Open-World Evaluations for Measuring Frontier AI Capabilities
For AI safety researchers and developers, this paper proposes a complementary evaluation method to benchmarks, though it is an incremental methodological proposal rather than a breakthrough.
The authors argue that benchmark-based evaluations can misrepresent frontier AI capabilities and propose open-world evaluations—long-horizon, real-world tasks assessed qualitatively. They introduce CRUX and demonstrate it with an AI agent that developed and published an iOS app with only one manual intervention, suggesting open-world evals can provide early warnings of emerging capabilities.
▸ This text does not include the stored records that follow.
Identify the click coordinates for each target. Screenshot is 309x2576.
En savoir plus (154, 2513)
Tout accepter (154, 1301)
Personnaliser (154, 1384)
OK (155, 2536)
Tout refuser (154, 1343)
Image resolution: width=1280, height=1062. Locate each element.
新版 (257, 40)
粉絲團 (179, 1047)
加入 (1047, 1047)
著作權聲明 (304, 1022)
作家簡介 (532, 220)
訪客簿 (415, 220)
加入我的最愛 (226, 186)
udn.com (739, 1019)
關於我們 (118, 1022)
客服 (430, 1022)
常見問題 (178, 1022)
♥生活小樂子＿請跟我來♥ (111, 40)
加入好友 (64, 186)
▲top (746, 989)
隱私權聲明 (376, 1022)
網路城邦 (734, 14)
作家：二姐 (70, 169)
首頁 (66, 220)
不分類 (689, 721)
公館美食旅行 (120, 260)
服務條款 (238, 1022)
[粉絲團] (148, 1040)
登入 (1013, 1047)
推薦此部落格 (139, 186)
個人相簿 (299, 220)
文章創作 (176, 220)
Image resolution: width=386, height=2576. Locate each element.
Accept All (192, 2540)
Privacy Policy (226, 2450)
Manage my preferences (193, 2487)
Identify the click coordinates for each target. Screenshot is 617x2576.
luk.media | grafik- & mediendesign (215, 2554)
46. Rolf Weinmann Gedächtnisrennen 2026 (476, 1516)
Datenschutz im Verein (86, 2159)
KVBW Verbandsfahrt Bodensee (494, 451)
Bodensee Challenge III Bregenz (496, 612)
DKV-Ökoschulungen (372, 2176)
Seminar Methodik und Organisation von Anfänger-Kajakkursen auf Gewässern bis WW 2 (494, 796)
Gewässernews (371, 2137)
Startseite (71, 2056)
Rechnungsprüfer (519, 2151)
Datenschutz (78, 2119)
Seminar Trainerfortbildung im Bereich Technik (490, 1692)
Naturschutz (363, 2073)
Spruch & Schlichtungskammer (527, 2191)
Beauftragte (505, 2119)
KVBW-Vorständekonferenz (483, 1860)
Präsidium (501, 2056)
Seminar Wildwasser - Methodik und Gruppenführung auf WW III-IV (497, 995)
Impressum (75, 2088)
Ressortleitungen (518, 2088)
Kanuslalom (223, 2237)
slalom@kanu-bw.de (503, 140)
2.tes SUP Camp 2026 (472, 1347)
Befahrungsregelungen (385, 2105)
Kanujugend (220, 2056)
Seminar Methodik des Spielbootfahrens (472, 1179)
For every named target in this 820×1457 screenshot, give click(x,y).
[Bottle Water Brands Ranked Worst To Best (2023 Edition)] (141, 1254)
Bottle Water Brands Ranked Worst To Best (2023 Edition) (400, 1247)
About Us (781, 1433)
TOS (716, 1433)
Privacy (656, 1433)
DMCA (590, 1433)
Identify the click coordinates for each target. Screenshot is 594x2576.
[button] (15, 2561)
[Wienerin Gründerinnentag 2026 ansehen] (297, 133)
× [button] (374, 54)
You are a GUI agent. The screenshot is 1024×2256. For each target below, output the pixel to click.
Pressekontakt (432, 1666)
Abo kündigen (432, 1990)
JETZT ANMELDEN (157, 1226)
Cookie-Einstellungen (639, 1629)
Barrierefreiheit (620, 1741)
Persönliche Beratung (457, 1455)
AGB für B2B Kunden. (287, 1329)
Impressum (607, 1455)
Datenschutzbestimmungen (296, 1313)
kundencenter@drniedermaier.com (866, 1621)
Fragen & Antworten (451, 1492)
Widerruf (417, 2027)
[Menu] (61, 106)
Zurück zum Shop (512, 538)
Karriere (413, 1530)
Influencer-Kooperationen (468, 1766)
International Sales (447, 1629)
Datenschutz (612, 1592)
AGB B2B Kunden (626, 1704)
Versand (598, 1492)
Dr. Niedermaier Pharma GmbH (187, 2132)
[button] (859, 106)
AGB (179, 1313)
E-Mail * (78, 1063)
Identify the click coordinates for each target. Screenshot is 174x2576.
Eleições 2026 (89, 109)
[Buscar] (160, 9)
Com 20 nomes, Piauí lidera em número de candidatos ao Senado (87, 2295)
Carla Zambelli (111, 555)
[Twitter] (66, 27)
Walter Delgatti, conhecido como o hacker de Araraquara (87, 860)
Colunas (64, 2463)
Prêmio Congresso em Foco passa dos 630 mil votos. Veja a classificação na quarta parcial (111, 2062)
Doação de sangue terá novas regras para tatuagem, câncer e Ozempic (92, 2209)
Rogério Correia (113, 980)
Benchmark-based evaluation remains important for tracking frontier AI progress. But it can both overstate and understate deployed capability because it privileges tasks that can be precisely specified, automatically graded, easy to optimize for, and run with low budgets and short time horizons. We advocate for a complementary class of evaluations, which we term open-world evaluations: long-horizon, messy, real-world tasks assessed through small-sample qualitative analysis rather than benchmark-scale automation. In this paper we survey recent open-world evaluations, identify their strengths and limitations, and introduce CRUX (Collaborative Research for Updating AI eXpectations), a project for conducting such evaluations regularly. As a first instance, we task an AI agent with developing and publishing a simple iOS application to the Apple App Store. The agent completed the task with only a single avoidable manual intervention, suggesting that open-world evaluations can provide early warning of capabilities that may soon become widespread. We conclude with recommendations for designing and reporting open-world evals.